• TASK TO COMPLETE:
Before copying, set aside the pictures; then restate exactly the lines from the one with "Open the File menu" through the last line of the records.

• Items from a dataset:
▶
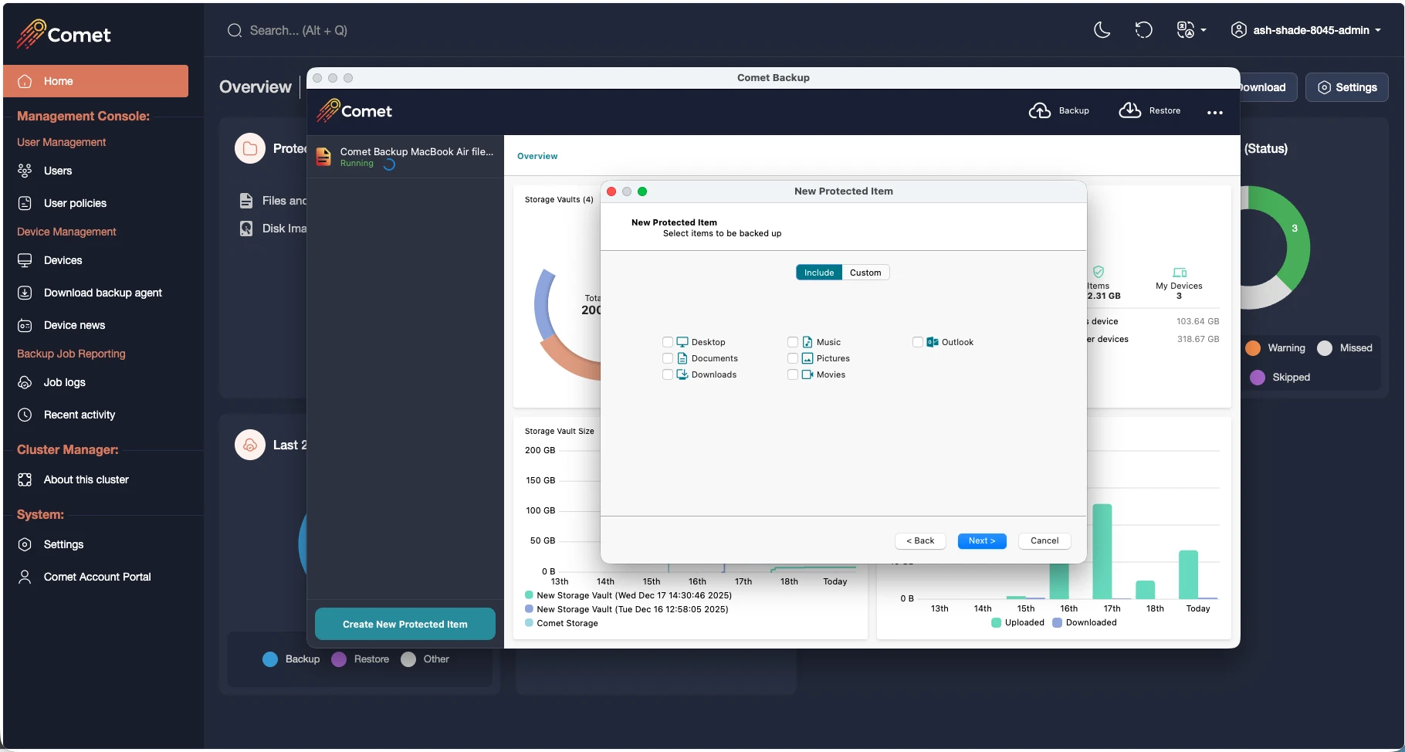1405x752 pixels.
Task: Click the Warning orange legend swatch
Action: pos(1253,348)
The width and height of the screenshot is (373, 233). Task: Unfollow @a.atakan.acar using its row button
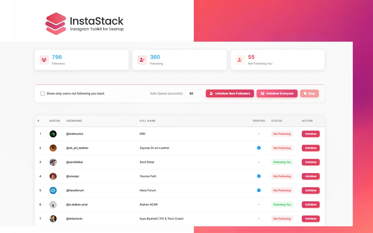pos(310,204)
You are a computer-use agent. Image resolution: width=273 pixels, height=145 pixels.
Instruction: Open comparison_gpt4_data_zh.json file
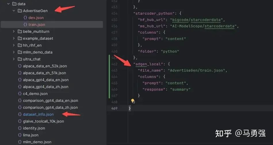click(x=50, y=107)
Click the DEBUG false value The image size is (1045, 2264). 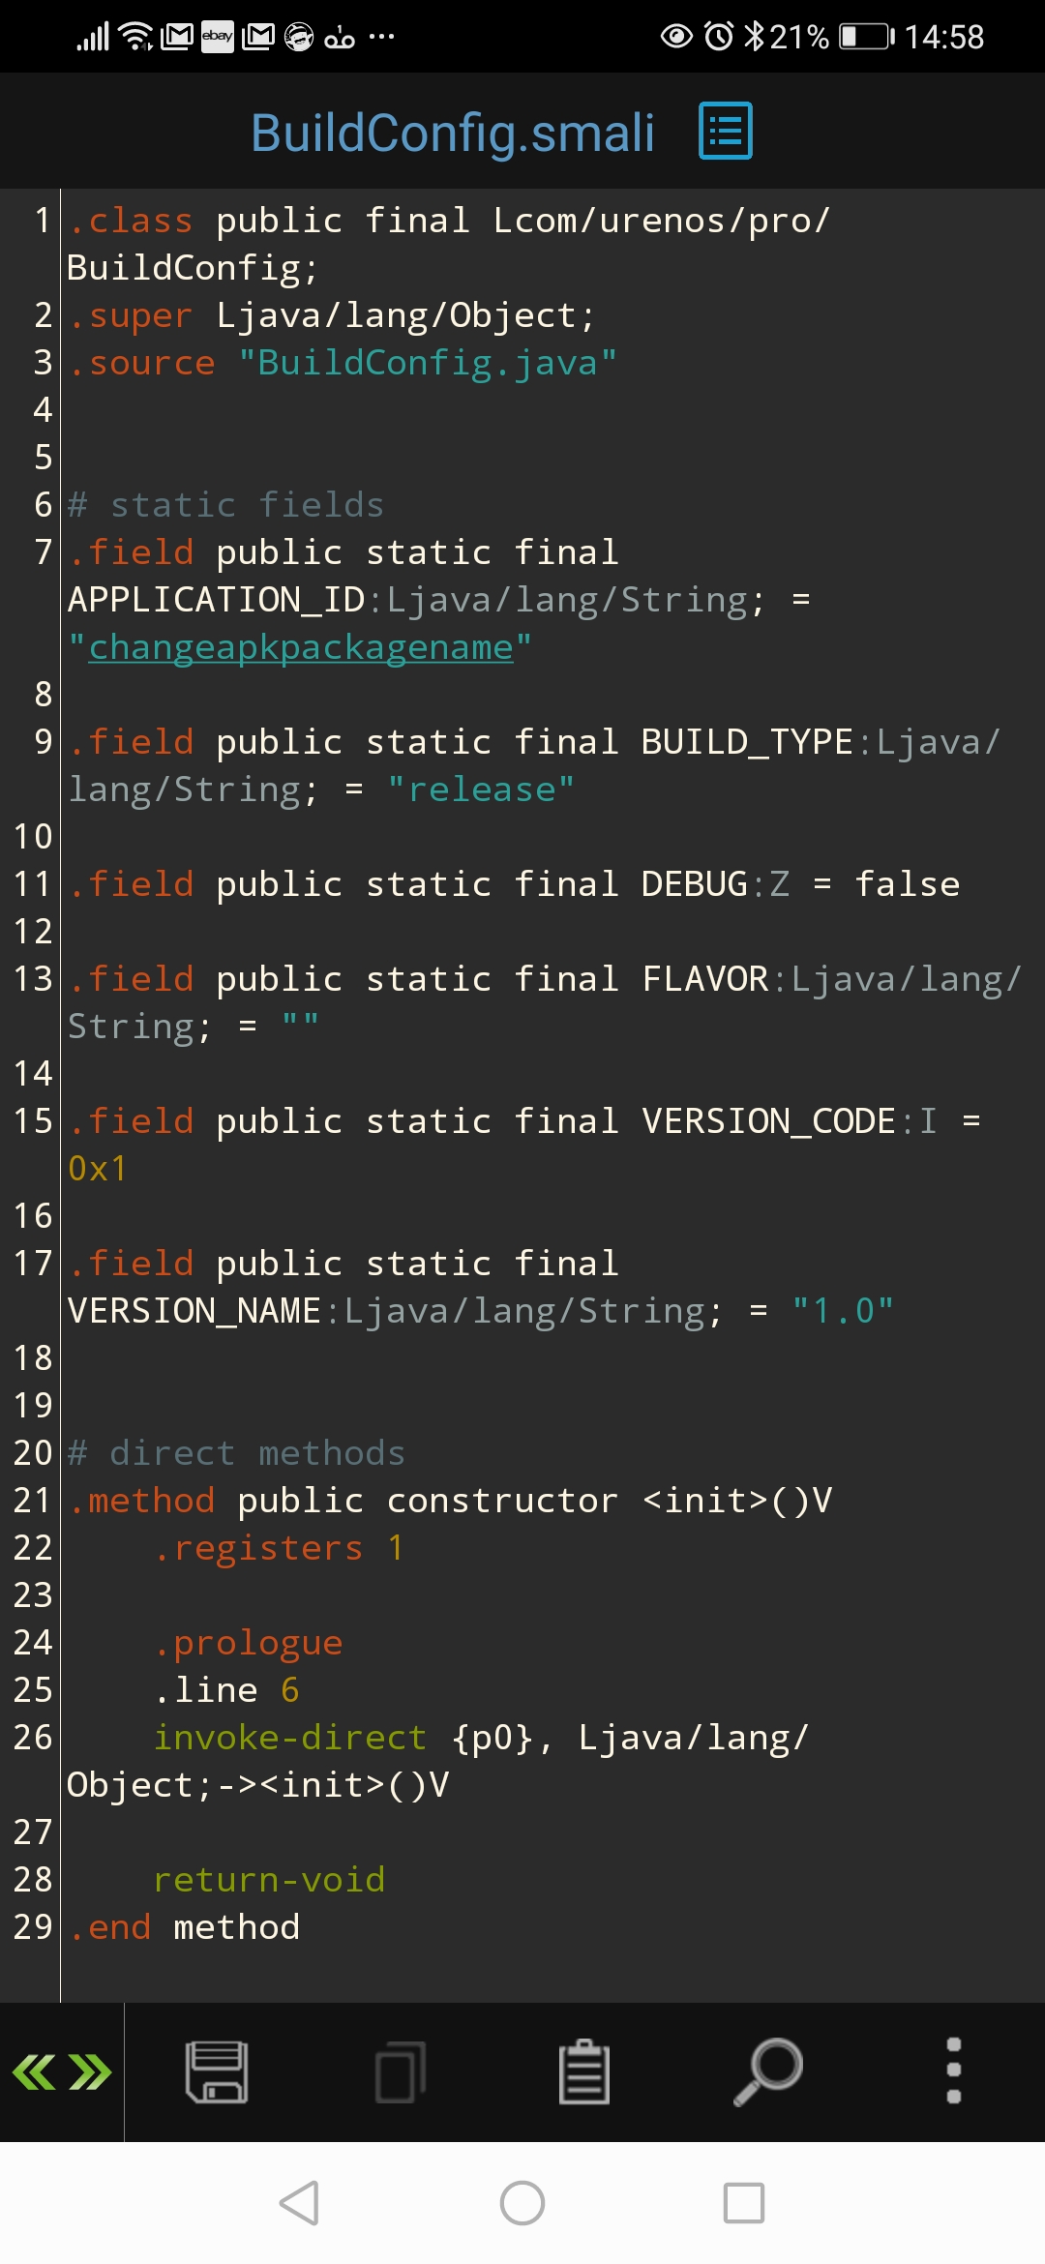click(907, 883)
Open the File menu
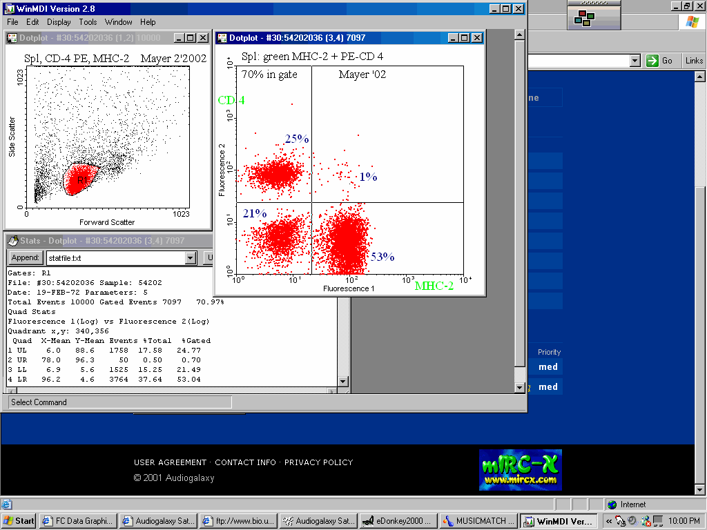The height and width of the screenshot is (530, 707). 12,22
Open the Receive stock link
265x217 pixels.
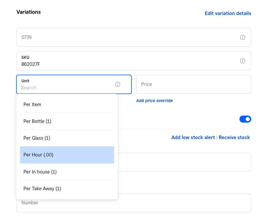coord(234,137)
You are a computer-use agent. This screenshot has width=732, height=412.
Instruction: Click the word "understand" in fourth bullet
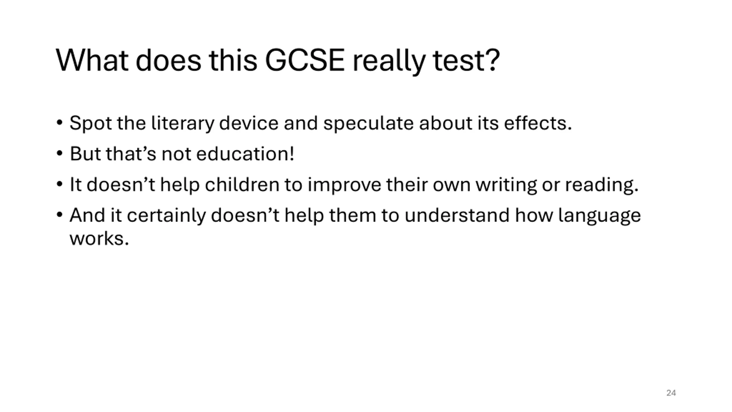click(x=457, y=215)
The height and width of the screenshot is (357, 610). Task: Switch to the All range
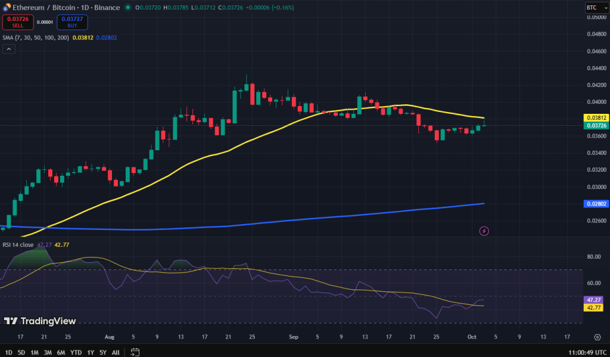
◀
• RESULT OF THE TASK:
Open the File menu
The height and width of the screenshot is (530, 707). 12,22
Open the Receive stock link
265x217 pixels.
coord(234,137)
You are a computer-use agent. This screenshot has width=732, height=412.
Instruction: Click the word "understand" in fourth bullet
click(x=457, y=215)
The height and width of the screenshot is (357, 610). Task: Switch to the All range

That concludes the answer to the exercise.